That’s one of the issues. The Spanish portion of mC4 seems to be 1TB of uncompressed text. For sure not all of it is needed, but it’d be great to be able to train on at least half or a third of it.
That should work! We are also working on datasets streaming for very large datasets, see PR here: https://github.com/huggingface/datasets/pull/2375 and RoBERTa lange can fit up to a batch_size of 512 or 1024 on a TPUv3-8 for a sequence length of 128 (most of the time one actually starts with just 128 sequence length).
So this is definitely a doable project!
That’s really cool! mC4 can be painful depending on what languages you are dealing with. Streaming will be great for this.
Would it be viable to pre-train ALBERT or DeBERTa-v2 models in this event? Hard to make a decision on which one!
We haven’t yet added ALBERT and DeBERTa-v2 in Flax yet. ALBERT should be easy to add though.
ELECTRA (which is already available in Flax) is also a good option since it’s much more sample efficient. But we don’t have a pre-training script for electra yet.
This is the opportunity we were waiting for! Count me in @mrm8488
Great! Created some of my project ideas here.
- PreTrain GPT2 from scratch in Bengali
- PreTrain T5 from scratch in Bengali
- PreTrain RoBERTa (MLM model) from scratch for Programming Languages
Not sure what is the condition of the T5 pre-training script. Would love to contribute and adapt the given MLM and CLM script to T5 if it’s not done yet.
Awesome can’t wait for Jax/flax huggingface + tpus:partying_face: already working on japanese based text classification using Bert pre trained transformers
T5 pretraining script should be merged by next week
Super excited for this!!!
training GPT2 in Bengali would be pretty huge for Bengali NLP research community.
Here’s the topic link: PreTrain GPT2 from scratch in Bengali
Unfortunately I will not be able to attend the talks from 30/06 - 02/07. Will they be recorded and made available?
I think so! (@Suzana might know better)
Would it be possible to train an mBART model from scratch in JAX/Flax?
Maybe only for a couple of languages, to fit the time frame.
Sure, why not!
mBART will be merged soon in JAX/Flax, but if you want to train from scratch you could also use BART or T5.
And yeah, starting with a few languages makes sense to fit the time frame.
Can i train Wav2Vec2 from JAX?
Is there code for BART pre-training using huggingface?
No, we haven’t yet added BART pre-training script.
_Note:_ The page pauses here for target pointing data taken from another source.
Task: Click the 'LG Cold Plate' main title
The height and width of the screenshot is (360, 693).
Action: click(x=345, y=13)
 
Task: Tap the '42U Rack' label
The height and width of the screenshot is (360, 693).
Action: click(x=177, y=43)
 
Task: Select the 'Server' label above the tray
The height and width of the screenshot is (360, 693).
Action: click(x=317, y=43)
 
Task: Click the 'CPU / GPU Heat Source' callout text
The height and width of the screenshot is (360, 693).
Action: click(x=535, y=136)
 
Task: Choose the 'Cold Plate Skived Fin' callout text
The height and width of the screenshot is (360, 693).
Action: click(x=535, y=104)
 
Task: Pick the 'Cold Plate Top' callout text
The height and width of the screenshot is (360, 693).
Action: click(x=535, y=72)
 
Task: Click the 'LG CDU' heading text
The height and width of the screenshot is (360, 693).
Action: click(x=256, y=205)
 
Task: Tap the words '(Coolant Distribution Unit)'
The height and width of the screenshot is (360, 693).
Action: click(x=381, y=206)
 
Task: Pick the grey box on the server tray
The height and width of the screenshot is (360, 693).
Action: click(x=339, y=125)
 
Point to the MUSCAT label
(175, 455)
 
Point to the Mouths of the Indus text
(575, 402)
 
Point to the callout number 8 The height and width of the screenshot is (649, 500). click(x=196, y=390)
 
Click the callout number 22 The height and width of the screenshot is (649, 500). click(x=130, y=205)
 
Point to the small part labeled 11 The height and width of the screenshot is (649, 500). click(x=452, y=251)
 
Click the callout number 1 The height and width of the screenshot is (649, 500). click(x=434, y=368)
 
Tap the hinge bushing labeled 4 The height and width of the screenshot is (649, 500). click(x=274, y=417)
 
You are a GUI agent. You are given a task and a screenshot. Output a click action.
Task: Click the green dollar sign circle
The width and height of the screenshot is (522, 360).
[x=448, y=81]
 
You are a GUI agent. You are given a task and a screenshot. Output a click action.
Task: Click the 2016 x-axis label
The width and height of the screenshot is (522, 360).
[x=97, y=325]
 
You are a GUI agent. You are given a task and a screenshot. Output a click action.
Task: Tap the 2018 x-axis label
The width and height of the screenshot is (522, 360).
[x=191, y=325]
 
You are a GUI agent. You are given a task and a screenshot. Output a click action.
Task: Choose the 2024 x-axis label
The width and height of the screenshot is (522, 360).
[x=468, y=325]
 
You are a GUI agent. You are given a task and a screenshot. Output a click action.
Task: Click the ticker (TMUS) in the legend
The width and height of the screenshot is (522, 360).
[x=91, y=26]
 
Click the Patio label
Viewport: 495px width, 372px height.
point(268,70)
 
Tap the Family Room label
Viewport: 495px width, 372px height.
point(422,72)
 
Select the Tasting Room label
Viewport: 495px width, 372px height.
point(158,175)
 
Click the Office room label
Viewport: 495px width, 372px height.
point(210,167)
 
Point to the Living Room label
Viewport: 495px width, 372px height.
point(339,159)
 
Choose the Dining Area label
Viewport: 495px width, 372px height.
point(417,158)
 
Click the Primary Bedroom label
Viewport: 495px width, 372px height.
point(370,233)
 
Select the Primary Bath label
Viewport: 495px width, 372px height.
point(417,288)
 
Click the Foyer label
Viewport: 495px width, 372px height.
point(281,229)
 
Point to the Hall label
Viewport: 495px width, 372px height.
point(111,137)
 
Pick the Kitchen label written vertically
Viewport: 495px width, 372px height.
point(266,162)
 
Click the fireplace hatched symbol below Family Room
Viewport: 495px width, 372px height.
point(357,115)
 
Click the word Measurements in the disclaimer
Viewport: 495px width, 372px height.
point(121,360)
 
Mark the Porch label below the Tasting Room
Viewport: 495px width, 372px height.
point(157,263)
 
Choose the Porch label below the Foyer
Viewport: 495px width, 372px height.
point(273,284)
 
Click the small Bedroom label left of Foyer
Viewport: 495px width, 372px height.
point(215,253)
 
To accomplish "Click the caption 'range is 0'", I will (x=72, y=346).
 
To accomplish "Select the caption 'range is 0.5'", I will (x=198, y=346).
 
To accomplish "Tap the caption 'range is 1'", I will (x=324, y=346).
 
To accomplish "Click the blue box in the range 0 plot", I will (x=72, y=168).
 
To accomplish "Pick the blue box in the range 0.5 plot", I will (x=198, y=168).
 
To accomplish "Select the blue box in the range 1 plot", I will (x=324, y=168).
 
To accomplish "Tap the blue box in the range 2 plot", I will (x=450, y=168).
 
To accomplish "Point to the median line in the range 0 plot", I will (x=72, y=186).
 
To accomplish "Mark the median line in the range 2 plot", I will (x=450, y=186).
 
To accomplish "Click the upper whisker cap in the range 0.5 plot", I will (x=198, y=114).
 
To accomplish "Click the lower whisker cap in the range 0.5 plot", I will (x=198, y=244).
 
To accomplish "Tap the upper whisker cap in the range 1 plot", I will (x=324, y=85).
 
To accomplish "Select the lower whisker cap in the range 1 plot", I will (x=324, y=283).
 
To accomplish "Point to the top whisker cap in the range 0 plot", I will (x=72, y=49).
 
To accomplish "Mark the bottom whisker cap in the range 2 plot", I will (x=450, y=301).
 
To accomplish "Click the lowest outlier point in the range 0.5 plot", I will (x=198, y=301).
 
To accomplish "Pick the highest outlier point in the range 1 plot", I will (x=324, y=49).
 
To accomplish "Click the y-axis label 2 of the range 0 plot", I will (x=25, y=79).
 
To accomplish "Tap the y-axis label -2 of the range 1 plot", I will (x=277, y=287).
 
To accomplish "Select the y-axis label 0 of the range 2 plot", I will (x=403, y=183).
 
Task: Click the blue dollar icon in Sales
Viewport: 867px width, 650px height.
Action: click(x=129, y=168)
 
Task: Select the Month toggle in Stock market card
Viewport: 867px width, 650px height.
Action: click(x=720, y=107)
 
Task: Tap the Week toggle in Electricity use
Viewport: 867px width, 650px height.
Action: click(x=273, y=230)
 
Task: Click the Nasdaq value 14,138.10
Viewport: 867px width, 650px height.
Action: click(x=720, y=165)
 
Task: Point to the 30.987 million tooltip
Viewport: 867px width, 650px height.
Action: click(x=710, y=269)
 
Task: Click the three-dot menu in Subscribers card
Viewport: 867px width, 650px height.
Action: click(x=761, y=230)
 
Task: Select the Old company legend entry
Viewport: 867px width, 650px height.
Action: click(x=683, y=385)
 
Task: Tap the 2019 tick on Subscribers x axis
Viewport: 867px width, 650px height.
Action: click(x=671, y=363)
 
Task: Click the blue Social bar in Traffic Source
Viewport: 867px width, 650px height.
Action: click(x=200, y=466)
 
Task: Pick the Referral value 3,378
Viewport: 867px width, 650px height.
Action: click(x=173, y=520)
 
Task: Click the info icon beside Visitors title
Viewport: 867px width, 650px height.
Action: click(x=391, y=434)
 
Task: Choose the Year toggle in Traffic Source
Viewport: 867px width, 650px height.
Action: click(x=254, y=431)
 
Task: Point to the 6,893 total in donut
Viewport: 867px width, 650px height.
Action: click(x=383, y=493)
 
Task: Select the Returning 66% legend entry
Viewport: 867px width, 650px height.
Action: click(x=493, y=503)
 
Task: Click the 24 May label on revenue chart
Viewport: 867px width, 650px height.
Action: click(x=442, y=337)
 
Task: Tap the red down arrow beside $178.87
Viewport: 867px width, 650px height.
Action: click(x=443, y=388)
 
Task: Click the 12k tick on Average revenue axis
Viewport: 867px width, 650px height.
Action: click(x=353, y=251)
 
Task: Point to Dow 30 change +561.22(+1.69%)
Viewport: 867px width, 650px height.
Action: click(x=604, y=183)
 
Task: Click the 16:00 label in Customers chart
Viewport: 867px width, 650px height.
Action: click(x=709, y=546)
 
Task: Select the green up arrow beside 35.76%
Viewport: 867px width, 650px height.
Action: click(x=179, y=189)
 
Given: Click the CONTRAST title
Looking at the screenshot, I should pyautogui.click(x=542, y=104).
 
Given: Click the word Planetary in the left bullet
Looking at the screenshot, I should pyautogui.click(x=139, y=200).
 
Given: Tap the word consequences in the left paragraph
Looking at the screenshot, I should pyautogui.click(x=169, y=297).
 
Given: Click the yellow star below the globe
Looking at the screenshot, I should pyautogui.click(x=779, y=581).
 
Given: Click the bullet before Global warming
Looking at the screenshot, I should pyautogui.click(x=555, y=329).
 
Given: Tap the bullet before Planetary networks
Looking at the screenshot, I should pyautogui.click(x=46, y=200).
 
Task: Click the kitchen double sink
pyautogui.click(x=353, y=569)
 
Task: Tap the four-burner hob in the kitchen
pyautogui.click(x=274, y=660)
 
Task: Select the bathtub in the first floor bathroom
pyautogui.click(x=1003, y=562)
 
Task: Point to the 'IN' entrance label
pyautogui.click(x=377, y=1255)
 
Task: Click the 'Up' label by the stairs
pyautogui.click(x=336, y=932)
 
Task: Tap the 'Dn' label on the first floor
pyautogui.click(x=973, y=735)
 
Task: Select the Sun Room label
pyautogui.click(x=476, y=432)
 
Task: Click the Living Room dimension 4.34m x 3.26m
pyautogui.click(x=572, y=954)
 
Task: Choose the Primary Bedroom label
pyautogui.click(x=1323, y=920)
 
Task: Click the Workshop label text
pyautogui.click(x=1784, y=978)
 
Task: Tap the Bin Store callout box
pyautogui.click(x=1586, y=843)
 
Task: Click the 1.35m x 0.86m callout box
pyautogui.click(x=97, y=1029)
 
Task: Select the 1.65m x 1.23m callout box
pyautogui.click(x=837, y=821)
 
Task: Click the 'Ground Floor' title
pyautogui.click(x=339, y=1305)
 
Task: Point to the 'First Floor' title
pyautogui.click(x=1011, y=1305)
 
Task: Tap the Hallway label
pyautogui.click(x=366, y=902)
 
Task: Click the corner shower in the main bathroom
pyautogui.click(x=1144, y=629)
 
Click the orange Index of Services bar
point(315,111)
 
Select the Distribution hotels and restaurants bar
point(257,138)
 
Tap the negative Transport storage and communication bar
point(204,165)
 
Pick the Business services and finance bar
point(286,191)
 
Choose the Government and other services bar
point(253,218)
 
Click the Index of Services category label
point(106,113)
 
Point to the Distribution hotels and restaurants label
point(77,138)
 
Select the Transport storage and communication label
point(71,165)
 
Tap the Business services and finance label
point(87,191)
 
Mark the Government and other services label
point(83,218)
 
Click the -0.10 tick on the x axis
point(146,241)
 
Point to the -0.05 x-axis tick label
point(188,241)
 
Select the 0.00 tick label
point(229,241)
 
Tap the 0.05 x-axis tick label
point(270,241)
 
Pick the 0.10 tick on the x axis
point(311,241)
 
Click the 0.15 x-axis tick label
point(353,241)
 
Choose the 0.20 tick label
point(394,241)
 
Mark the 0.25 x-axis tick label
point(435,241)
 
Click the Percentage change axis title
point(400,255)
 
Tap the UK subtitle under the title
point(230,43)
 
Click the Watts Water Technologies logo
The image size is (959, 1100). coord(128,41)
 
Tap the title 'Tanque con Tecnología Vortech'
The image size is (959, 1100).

T5 pre-training script should be available in week.
But if someone wants, feel free to take a shot at yet. The most important part is the bart denosing function. Then one could just leverage the run_summarization_script` with the denoising dataset to pre-train BART
Patrick is working on FlaxWav2vec2, but it will take some time since it’s a complex model and pre-training is also a bit complex.
Super excited to get some formal training on jax. Been trying to get started with jax for many weeks now but lack of motivation and busy work schedule prevented it. Looks like at least one problem is solved! Btw if I only want to learn jax and not have to work on the project would that be okay? Curious because it might not fit into the schedule.
Sure, try to take in as much as possible during the event!
Hi @Suzana, please share here if you have any updates on this. Thank you!